Logo

1. Hukuk Dairesi2022/623 E. 2022/1202 K.

Yapay Zeka Özeti

Bu karar için yapay zeka özeti oluşturulamadı.

Karar Metni

"İçtihat Metni"

MAHKEMESİ :ASLİYE HUKUK MAHKEMESİ

DAVA TÜRÜ : TAPU İPTALİ VE TESCİL

Taraflar arasında İlk Derece Mahkemesinde görülen kadastro öncesi nedene dayalı tapu iptali ve tescil davasının yapılan yargılaması sonucunda, davanın kısmen kabulüne ilişkin verilen karar, süresi içinde davalı Hazine vekili tarafından temyiz edilmekle; temyiz dilekçesinin kabulüne karar verildikten sonra, dosyadaki belgeler incelenip gereği düşünüldü:

I. DAVA

Davacı taraf, kadastro sırasında ham toprak vasfıyla Hazine adına tapuya kayıt ve tescil edilen taşınmazların çekişmeli bölümleri hakkında irsen intikal, taksim ve kazandırıcı zamanaşımı iddiasıyla tapu iptali ve adına tescil istemiyle dava açmıştır.

II. CEVAP

Davalı Hazine cevap dilekçesinde; taşınmazın devletin hüküm ve tasarrufu altındaki yerlerden olduğu, zilyetlikle iktisap edilemeyeceği, öte yandan davacı yanın çekişmeli taşınmaz üzerinde ekonomik amaca uygun zilyetliğinin de bulunmadığı, taşınmaza komşu parsellerin tutanakları ve var ise tespitin dayanağı kayıt ve belgelerden istifade edilerek, davacı adına tespit edilen tüm taşınmazlara ilişkin kayıtlar getirtilip belgesiz norm sınırının araştırılması suretiyle sonucuna göre karar verilmesini talep ederek. davanın reddini savunmuştur.

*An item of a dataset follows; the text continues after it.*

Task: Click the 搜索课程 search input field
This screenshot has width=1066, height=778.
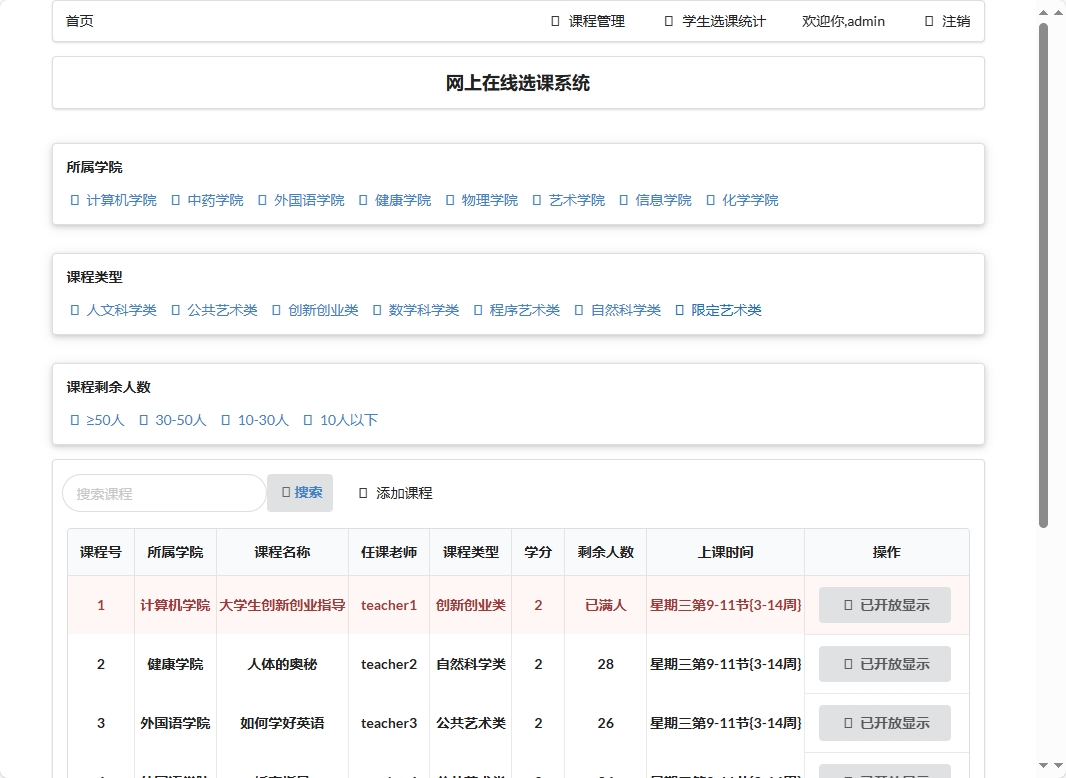Action: click(163, 492)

III. İLK DERECE MAHKEMESİ KARARI

İlk Derece Mahkemesinin 16.02.2016 tarihli ve 2007/122 Esas, 2016/110 Karar sayılı kararıyla, davacı yararına dava konusu taşınmazların çekişmeli bölümleri üzerinde zilyetlikle iktisap koşullarının oluştuğu gerekçesiyle davanın kısmen kabulü ile dava konusu 136 ada 75 parselin teknik bilirkişi raporunda (A) harfiyle gösterilen 799,72 metrekare yüzölçümündeki bölümünün davalı Hazine adına olan tapu kaydının iptali ile, bu kısmın ifraz edilerek davacı adına yeni parsel numarası verilerek davacı adına tapuya tesciline, 132 ada 69 parsel sayılı sayılı taşınmazın ise (B) harfi ile gösterilen 3.325,08 metrekare yüzölçümündeki bölümünün davalı Hazine adına olan tapu kaydının iptali ile davacı adına tapuya kayıt ve tesciline karar verilmiştir.

IV. TEMYİZ

1.Temyiz Yoluna Başvuranlar

İlk Derece Mahkemesinin yukarıda belirtilen kararına karşı süresi içinde davalı Hazine vekili temyiz isteminde bulunmuştur.

2. Temyiz Nedenleri

Davalı Hazine vekili temyiz dilekçesinde; taşınmazın devletin hüküm ve tasarrufu altındaki yerlerden olduğu, zilyetlikle iktisap edilemeyeceği, öte yandan davacı yanın çekişmeli taşınmaz üzerinde ekonomik amaca uygun zilyetliğinin de bulunmadığı, davacı ve bayileri adına tespit edilen tüm taşınmazlara ilişkin kayıtlar getirtilip belgesiz norm sınırının araştırılması suretiyle sonucuna göre karar verilmesi gerekirken eksik inceleme neticesinde hüküm kurulduğu gerekçesiyle kararın bozulmasını talep etmiştir.

3. Gerekçe

3.1. Uyuşmazlık ve Hukuki Nitelendirme

Uyuşmazlık, dava dilekçesindeki açıklamalar ve iddianın ileri sürülüş biçimine göre, kadastro öncesi tapu iptali ve tescil isteğine ilişkindir.

3.2. İlgili Hukuk

3.2.1. 4721 sayılı Türk Medeni Kanunu’nun 713/1. maddesi, "Tapu kütüğünde kayıtlı olmayan bir taşınmazı davasız ve aralıksız olarak yirmi yıl süreyle ve malik sıfatıyla zilyetliğinde bulunduran kişi, o taşınmazın tamamı, bir parçası veya bir payı üzerindeki mülkiyet hakkının tapu kütüğüne tesciline karar verilmesini isteyebilir."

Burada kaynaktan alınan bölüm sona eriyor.